What the exercise asks: Give only the number of lines in these records that include "label".

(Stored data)
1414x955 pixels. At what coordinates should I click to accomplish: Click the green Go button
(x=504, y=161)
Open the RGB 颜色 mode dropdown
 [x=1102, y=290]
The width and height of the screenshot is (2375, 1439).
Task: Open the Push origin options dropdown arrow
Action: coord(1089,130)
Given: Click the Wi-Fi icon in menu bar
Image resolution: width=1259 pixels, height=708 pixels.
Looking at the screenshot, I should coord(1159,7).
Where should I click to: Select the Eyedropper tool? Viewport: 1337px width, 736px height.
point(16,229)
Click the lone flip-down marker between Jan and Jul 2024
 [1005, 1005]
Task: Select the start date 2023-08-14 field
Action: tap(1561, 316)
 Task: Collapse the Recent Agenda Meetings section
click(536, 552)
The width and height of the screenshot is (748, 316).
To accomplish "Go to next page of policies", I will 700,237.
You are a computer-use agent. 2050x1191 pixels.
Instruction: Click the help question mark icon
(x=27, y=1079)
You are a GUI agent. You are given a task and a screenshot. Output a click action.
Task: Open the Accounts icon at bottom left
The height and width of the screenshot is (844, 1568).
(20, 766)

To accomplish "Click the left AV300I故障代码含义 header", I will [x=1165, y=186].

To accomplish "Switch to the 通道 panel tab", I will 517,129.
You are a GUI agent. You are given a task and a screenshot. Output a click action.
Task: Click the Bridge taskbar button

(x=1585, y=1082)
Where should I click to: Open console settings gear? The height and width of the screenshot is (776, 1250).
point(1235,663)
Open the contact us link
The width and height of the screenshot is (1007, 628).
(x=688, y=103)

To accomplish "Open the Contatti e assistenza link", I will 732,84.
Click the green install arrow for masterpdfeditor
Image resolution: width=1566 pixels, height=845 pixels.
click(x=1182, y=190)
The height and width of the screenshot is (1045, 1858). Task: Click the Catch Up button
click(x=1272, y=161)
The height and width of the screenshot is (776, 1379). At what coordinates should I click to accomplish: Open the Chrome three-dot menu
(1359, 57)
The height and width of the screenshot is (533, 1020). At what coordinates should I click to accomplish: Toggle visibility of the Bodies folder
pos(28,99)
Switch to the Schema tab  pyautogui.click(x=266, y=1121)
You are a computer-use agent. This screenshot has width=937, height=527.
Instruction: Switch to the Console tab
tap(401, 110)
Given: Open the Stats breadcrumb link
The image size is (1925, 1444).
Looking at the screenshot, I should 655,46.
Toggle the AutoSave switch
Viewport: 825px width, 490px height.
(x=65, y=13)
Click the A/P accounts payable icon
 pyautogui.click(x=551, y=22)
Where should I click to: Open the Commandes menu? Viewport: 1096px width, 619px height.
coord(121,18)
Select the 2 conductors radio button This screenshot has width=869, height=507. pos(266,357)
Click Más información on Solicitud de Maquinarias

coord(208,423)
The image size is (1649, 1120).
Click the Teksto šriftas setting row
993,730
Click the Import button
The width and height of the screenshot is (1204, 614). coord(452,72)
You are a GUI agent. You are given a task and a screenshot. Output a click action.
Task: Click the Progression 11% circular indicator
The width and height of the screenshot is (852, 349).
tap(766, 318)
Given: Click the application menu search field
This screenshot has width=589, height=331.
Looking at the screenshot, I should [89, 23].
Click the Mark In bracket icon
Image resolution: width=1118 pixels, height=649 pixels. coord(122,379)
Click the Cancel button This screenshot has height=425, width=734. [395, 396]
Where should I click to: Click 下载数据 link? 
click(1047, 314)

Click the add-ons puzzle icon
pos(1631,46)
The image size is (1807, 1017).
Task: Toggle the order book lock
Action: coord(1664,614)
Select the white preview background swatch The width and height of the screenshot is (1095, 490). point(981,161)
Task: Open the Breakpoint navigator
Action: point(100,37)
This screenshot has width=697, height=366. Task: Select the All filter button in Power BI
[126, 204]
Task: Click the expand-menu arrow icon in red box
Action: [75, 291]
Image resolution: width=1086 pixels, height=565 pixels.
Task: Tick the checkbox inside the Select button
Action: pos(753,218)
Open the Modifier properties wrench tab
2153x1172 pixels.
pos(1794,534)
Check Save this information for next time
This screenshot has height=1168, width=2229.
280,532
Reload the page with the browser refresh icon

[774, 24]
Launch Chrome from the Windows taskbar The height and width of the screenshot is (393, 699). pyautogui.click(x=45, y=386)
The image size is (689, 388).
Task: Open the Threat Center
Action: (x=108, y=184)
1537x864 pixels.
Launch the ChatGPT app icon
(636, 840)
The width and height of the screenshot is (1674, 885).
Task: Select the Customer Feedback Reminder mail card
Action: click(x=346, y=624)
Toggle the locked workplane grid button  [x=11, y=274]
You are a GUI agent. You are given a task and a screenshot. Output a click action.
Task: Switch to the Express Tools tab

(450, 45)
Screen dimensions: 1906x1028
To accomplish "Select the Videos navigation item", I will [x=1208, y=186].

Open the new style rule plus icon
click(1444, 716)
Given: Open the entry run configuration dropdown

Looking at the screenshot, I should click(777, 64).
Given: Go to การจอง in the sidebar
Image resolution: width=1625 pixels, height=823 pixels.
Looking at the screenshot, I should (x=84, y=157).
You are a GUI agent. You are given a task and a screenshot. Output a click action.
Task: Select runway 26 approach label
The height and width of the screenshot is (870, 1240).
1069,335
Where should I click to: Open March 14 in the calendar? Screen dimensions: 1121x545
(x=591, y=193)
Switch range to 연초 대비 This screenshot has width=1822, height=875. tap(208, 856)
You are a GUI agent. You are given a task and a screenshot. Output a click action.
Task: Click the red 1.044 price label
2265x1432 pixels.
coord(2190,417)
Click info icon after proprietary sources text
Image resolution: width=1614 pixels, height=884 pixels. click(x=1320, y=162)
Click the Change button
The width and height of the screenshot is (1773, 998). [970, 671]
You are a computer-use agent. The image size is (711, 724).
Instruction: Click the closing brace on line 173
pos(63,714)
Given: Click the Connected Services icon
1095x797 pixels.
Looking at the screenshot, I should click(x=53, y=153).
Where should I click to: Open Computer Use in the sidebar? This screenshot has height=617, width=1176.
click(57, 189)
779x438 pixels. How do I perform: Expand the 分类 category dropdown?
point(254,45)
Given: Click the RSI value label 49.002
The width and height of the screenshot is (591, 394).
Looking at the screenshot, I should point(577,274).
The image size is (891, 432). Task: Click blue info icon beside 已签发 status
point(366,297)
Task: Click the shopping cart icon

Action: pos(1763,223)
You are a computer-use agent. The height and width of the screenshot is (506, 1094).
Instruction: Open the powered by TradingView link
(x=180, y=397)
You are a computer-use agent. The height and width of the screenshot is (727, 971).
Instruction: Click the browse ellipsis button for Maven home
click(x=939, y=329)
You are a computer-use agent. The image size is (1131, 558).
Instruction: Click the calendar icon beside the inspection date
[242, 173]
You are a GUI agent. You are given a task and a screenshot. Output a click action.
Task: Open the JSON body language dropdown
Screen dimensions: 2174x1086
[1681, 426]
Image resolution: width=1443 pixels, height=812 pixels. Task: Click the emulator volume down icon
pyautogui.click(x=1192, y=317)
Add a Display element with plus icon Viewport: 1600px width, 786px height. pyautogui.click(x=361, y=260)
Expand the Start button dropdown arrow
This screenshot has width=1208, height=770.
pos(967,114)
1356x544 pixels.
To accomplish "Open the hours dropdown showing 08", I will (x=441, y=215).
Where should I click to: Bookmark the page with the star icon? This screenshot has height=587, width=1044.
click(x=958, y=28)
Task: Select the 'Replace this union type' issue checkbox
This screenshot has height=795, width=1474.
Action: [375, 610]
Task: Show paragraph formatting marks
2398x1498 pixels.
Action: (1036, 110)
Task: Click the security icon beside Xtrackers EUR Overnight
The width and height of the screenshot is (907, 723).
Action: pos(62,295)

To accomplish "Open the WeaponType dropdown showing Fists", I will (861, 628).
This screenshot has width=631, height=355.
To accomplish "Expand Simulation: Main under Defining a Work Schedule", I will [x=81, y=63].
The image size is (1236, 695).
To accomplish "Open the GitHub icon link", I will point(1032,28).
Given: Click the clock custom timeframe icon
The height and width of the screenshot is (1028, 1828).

Solution to the problem: 3